(Records about finding elements on screens)
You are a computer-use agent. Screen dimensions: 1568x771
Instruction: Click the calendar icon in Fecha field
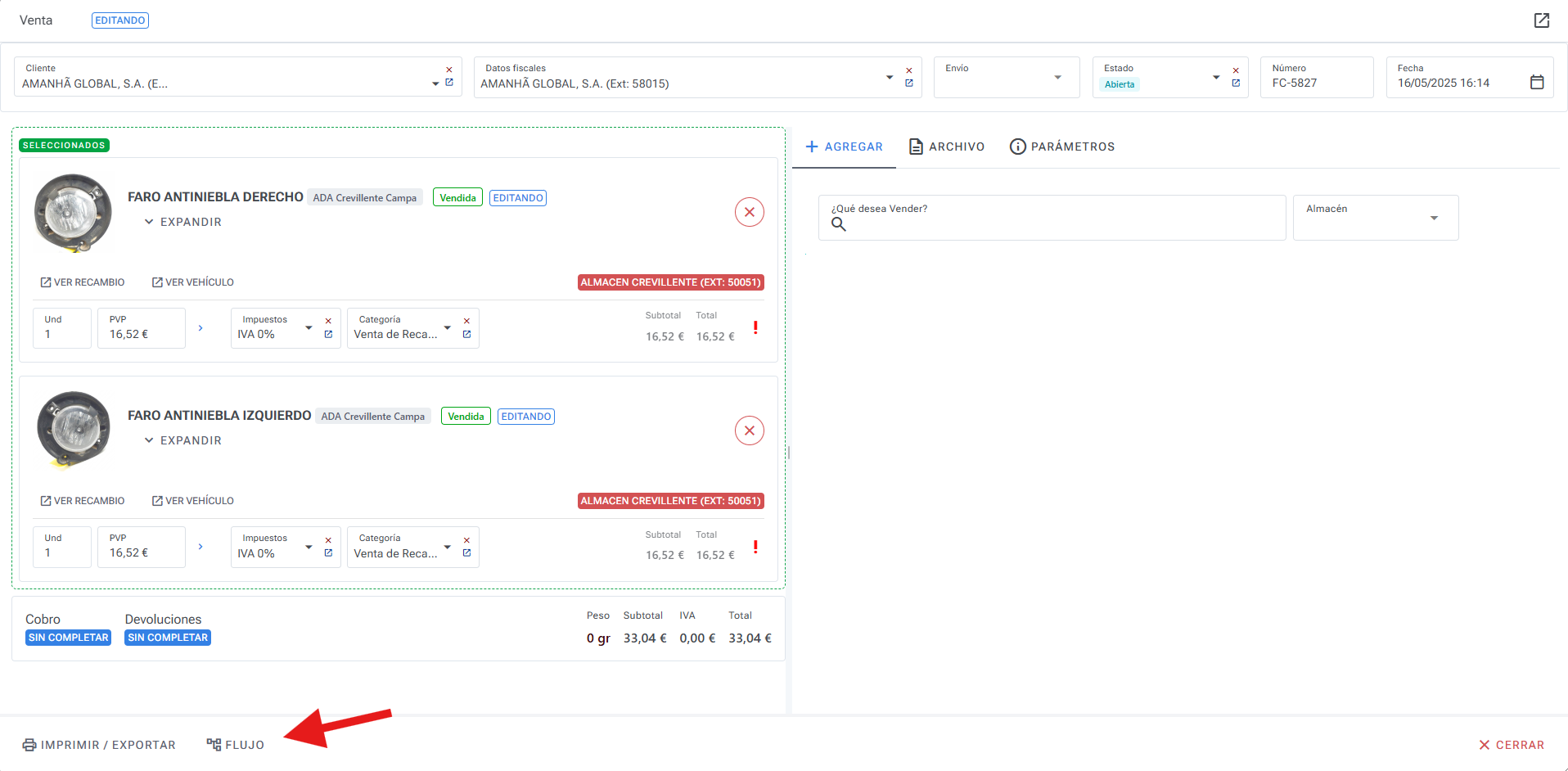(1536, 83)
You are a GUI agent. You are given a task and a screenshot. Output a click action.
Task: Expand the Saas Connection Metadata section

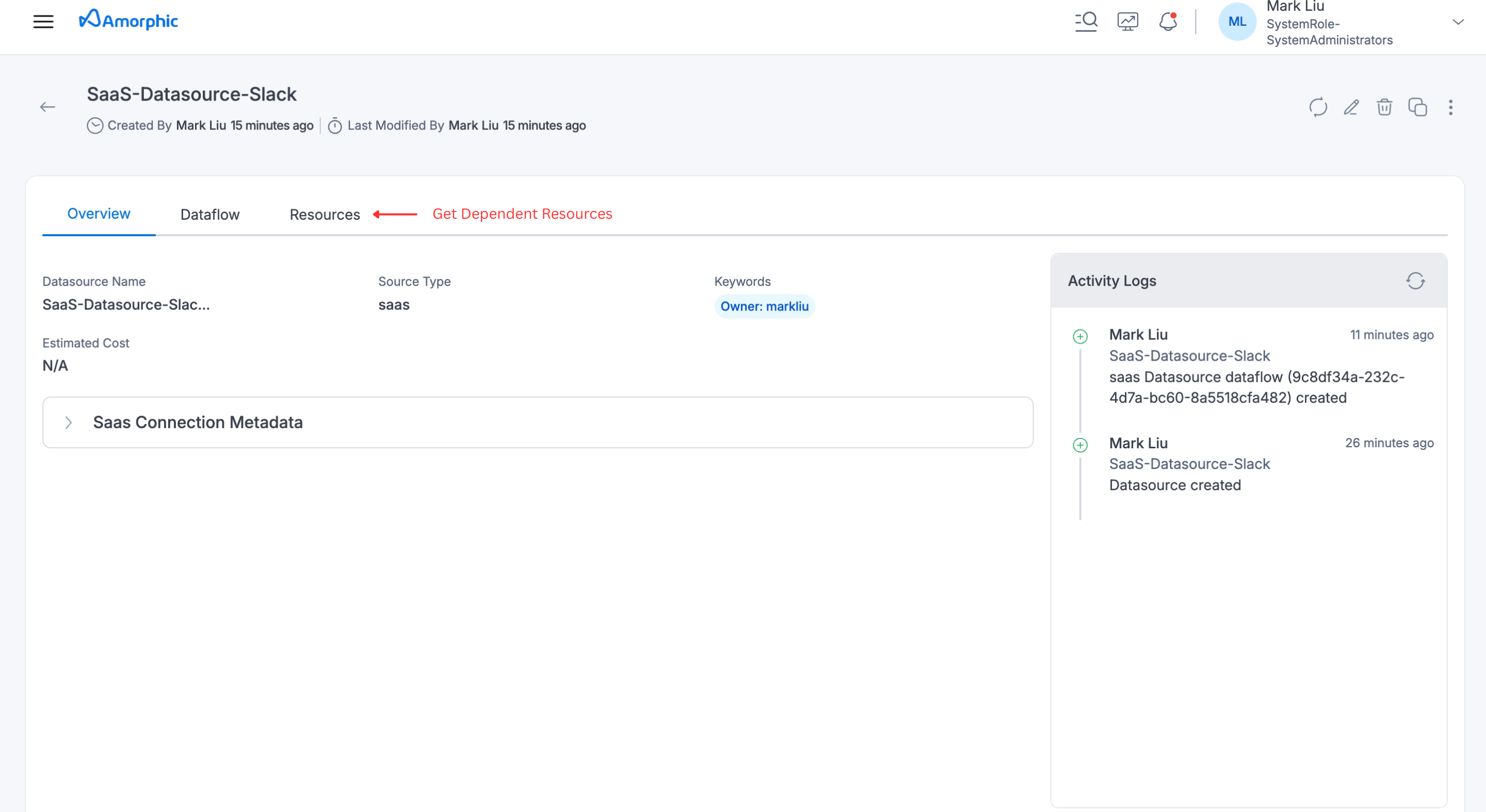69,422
--
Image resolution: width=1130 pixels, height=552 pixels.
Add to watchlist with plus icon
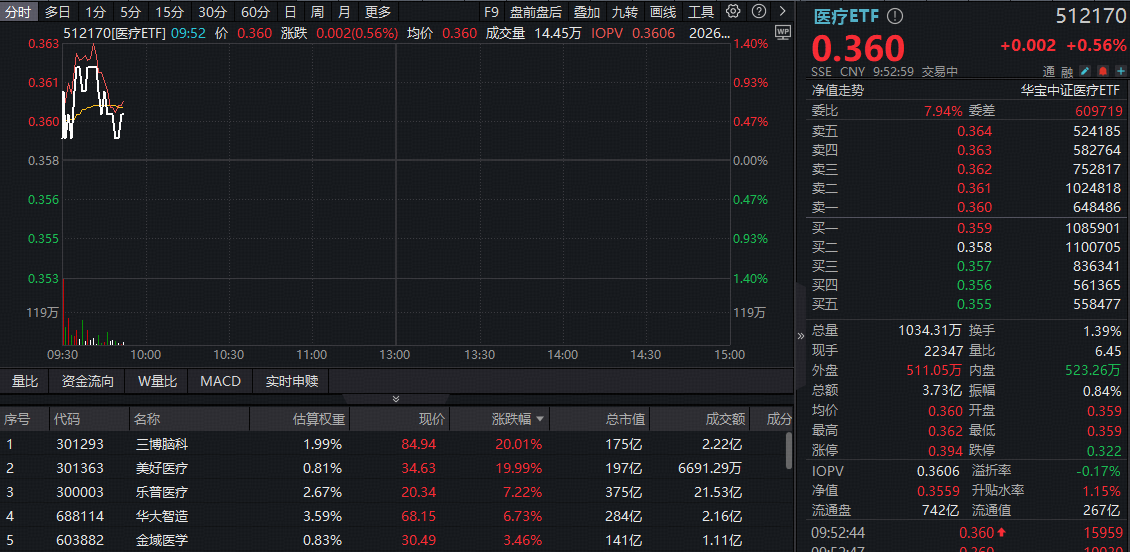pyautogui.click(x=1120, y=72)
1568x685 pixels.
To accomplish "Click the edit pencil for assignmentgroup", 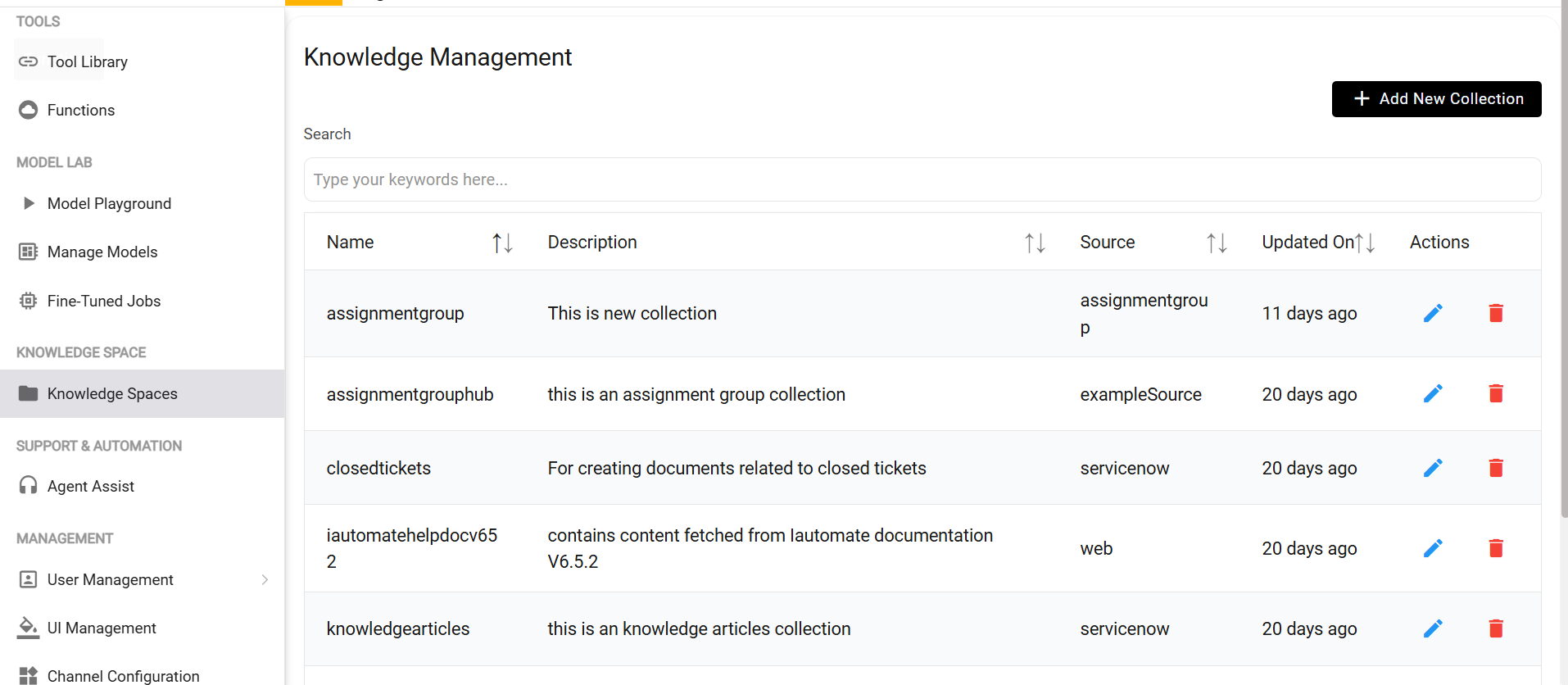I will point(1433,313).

*Set problem*
Show every line of the material above that contains the word "icon".

*Correct answer*
Instruction: Click the calendar icon in Fecha field
Add to watchlist with plus icon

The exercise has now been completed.